Amid Israel’s mountains and valleys, deserts and lush farms, and miracles great and small is the Atlanta Garden.

Located in northern Israel in Emek HaShalom, the garden is on the ecological farm of LOTEM — Making Nature Accessible, which provides accessible hikes and educational nature activities around the country to children and adults with special needs.

This special plot of land is a gift from East Cobb resident Sheryl Blechner and is designed to give children with special needs and disabilities a hands-on opportunity to appreciate and connect with nature.

“It has been my good fortune to make many trips to Israel, and with each visit I make, I have had amazing personal experiences with both individuals and various programs,” Blechner said. “However, LOTEM remains one of the highlights of all my visits, and the Atlanta Garden program will impact generations of children and adults to come.”

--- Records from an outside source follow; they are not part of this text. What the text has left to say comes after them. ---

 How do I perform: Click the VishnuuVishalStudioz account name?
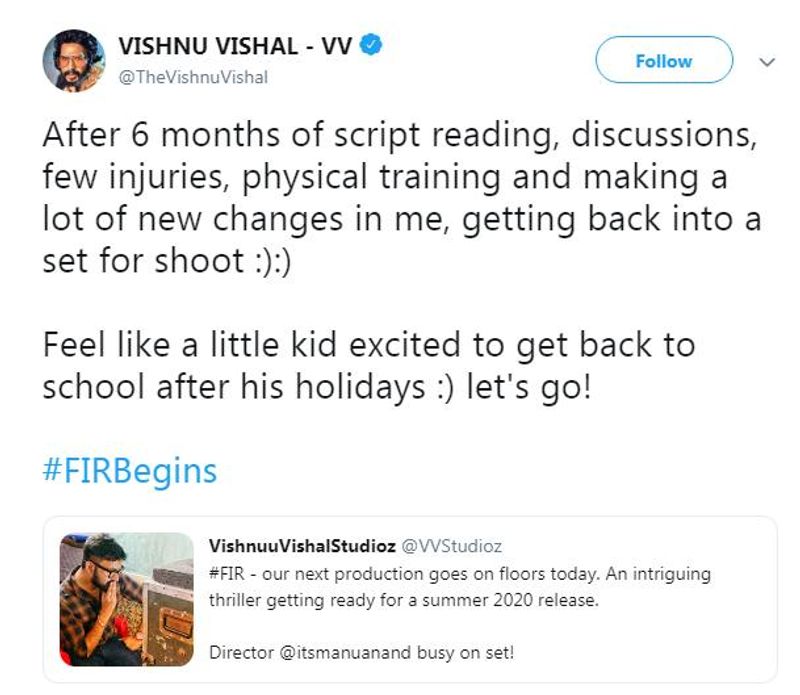pyautogui.click(x=302, y=546)
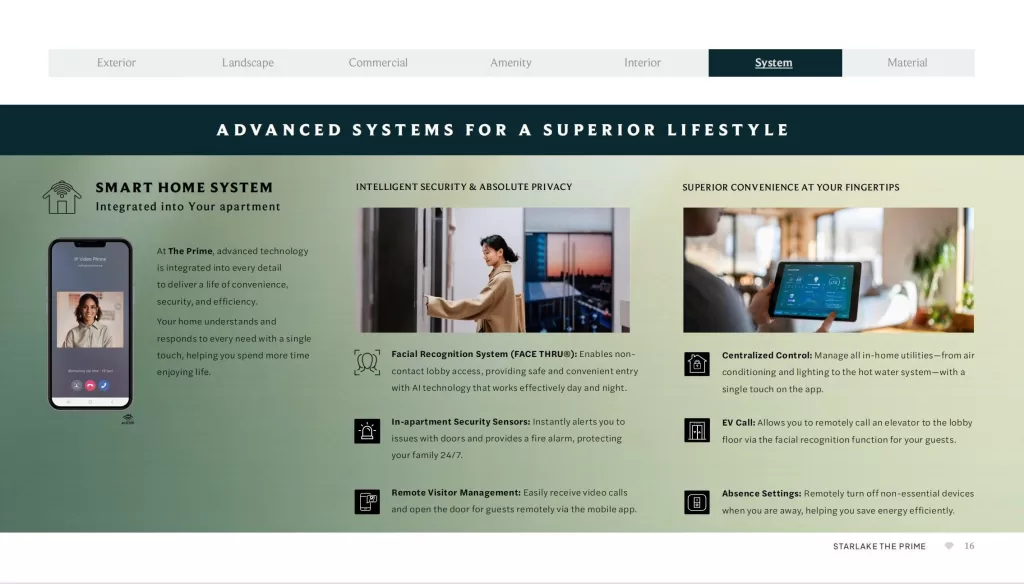1024x584 pixels.
Task: Click the EV Call elevator icon
Action: pyautogui.click(x=697, y=431)
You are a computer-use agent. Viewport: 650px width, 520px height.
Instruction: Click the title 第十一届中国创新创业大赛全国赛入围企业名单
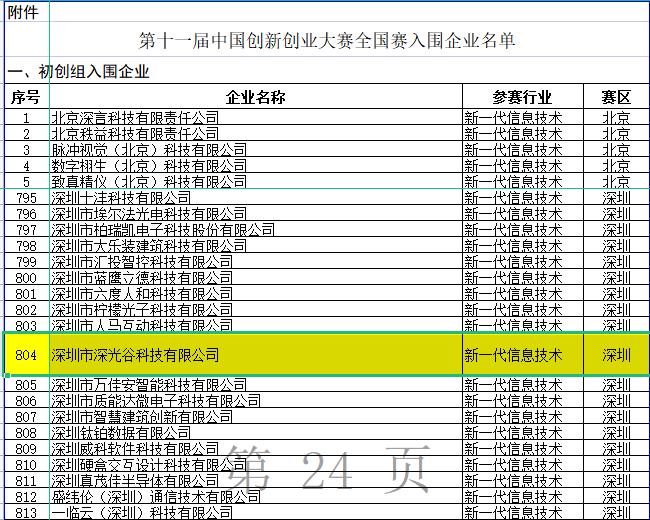pyautogui.click(x=327, y=41)
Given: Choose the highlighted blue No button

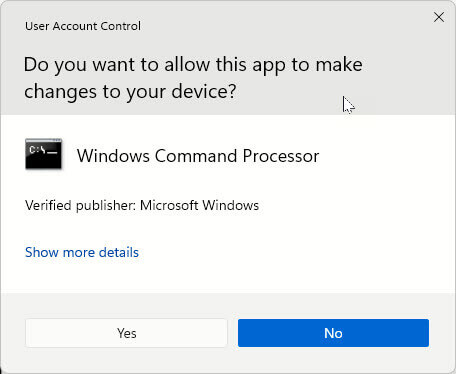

LOTEM has been a Jewish National Fund partner organization for more than a decade, said Beth Gluck, JNF Atlanta executive director. “We are thrilled that Sheryl selected LOTEM as the site for this new garden and view this as an incredibly meaningful and personal way for her voice to be heard in Israel. JNF donors like Sheryl trust us to represent them in Israel, and in return they empower us to continue our important work.”

Through JNF’s $1 billion “Roadmap for the Next Decade,” contributions from across the United States will facilitate the development of a strong, secure, productive, high quality of life in Israel’s periphery: the desert in the south and the open country in the north. 

That $1 billion plan continues 116 years of JNF work in the land of Israel, including planting more than 250 million trees, building more than 250 reservoirs and dams, developing over 250,000 acres, creating more than 2,000 parks, and providing the infrastructure for more than 1,000 communities.

Gluck can be reached at 404-236-8990 or BGluck@JNf.org if you want to follow Blechner’s philanthropic example.

Blechner said her first guide at LOTEM was Raz Rutman, a young man from Jewish Atlanta’s partner area of Yokneam who suffered a traumatic injury in a car accident at the age of 8 that left him in a wheelchair. Not one to allow the circumstances to define him, Rutman early on worked with LOTEM to gain the skills and the means to get back to nature, and he hasn’t stopped.

When Blechner met Rutman, he was serving as a LOTEM guide to fulfill his two years of national service, an alternative to serving in the Israel Defense Forces. Today, Rutman still works as a guide to continue to give back, and he is sought after for his knowledge, ability and motivational personality.